=== Begin Enclosure ===

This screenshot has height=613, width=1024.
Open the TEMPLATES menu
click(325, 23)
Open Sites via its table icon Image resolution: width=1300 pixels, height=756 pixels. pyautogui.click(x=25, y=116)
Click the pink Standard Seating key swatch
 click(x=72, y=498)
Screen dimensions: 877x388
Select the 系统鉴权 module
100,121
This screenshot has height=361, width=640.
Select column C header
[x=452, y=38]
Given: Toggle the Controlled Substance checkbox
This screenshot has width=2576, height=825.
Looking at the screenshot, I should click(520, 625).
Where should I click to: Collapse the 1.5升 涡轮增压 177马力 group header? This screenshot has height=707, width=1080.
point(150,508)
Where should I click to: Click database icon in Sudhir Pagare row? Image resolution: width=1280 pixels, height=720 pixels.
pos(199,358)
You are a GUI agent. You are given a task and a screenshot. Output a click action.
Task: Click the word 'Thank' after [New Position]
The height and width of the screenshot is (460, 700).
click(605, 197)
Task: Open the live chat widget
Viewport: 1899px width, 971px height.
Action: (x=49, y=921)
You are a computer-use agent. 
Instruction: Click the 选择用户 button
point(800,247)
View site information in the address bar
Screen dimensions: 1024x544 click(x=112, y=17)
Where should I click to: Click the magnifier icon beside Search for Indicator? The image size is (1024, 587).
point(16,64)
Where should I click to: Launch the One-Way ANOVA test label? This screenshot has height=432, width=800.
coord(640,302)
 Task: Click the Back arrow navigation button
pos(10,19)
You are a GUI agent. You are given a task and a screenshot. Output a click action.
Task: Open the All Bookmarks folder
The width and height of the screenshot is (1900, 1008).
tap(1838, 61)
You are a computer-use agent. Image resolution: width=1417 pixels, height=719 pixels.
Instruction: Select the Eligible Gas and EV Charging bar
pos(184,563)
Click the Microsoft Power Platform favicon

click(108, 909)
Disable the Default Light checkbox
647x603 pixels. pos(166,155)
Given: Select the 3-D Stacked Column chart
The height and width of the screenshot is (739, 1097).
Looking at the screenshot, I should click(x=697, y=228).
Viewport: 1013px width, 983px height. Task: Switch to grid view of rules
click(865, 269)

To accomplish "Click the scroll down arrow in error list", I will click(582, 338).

=== End Enclosure ===

▶ [TO DO] Nothing but the lines from the one holding "The height and width of the screenshot is (739, 1097)." through the end of the listing above should appear, each exactly as given.

▶ [EXERCISE ANSWER]
The height and width of the screenshot is (739, 1097).
Looking at the screenshot, I should click(x=697, y=228).
Viewport: 1013px width, 983px height. Task: Switch to grid view of rules
click(865, 269)

To accomplish "Click the scroll down arrow in error list", I will click(582, 338).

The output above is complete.